Hats, realistic animals, and Vans: a style that’s truly hers
What Émilie loves drawing most are animals and accessories. She approaches animals in a realistic way, paying close attention to shapes and details. For characters, she naturally leans toward manga. One day, she takes part in a drawing contest with several challenges: inventing chibi and kawaii animals, drawing manga characters from models, copying a painting. She’s asked to follow instructions but add her own twist. Émilie fully embraces that freedom: she changes the colors, adds accessories, draws a hat she still remembers, watches, Vans, earrings. Everything she loves ends up finding a place on the page. Her visual universe takes shape step by step, somewhere between technical demands and the freedom to customize every detail.
One year later, a drawing on the big white boards
A year after she enrolled, Émilie’s journey is literally visible on the big white boards at ApollineFest, the end-of-year festival in Etoy.
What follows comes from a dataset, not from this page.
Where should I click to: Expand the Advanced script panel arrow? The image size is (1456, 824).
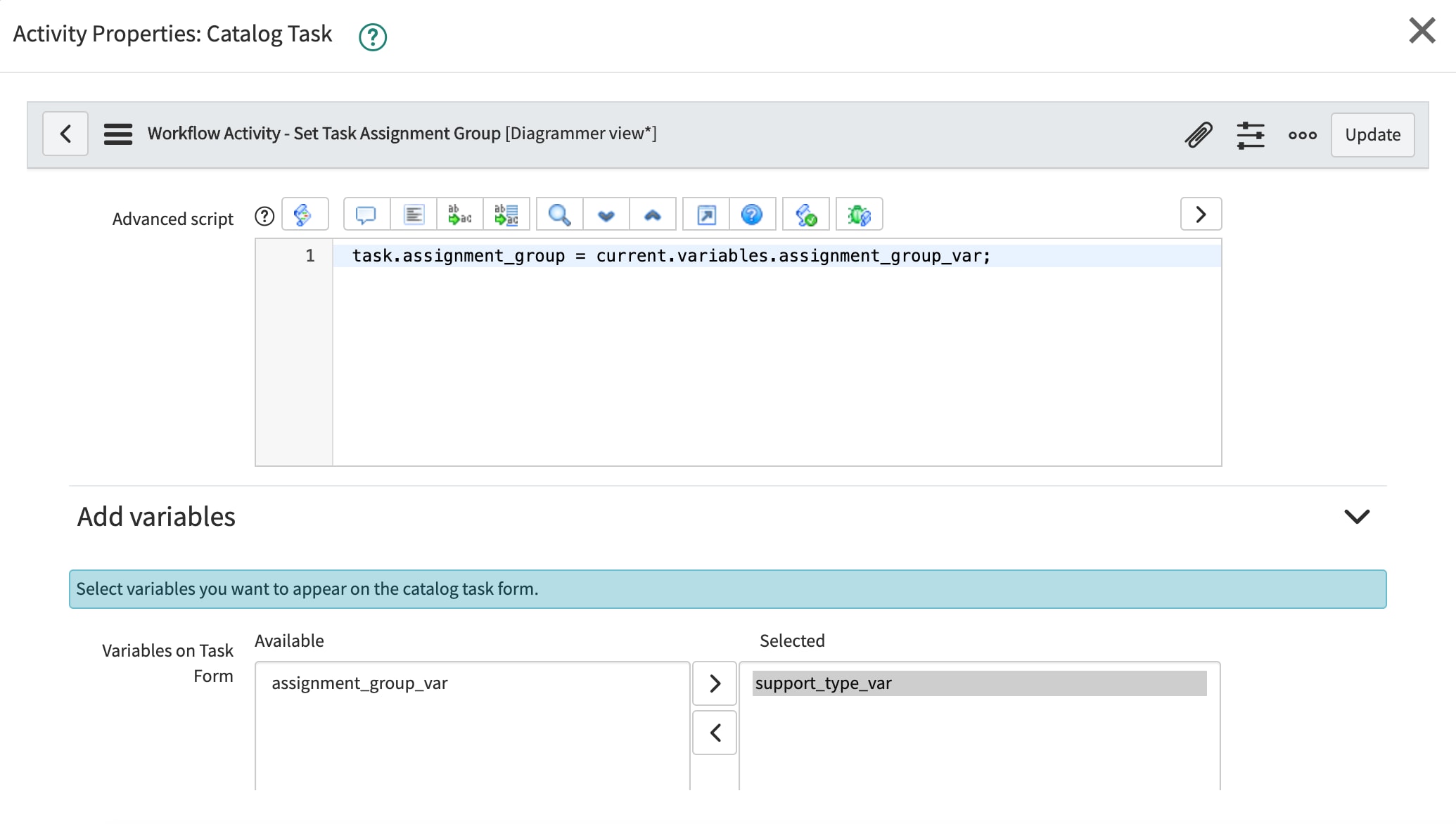click(x=1200, y=214)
Her drawing is no longer just an image kept in a sketchbook or in the memory of a video: it’s part of an exhibition alongside other students’ work, in a place where people walk by, comment, and marvel. Around her, performances follow one another, music fills the air, and workshops are packed; her drawing, meanwhile, stays right there, silent but very much present. By choosing a drawing class that matched her passion, her mom gave her more than an activity: she offered her a space to grow, be supported, and feed her desire to create. And on that day in Etoy, a whole festival became the backdrop for that story.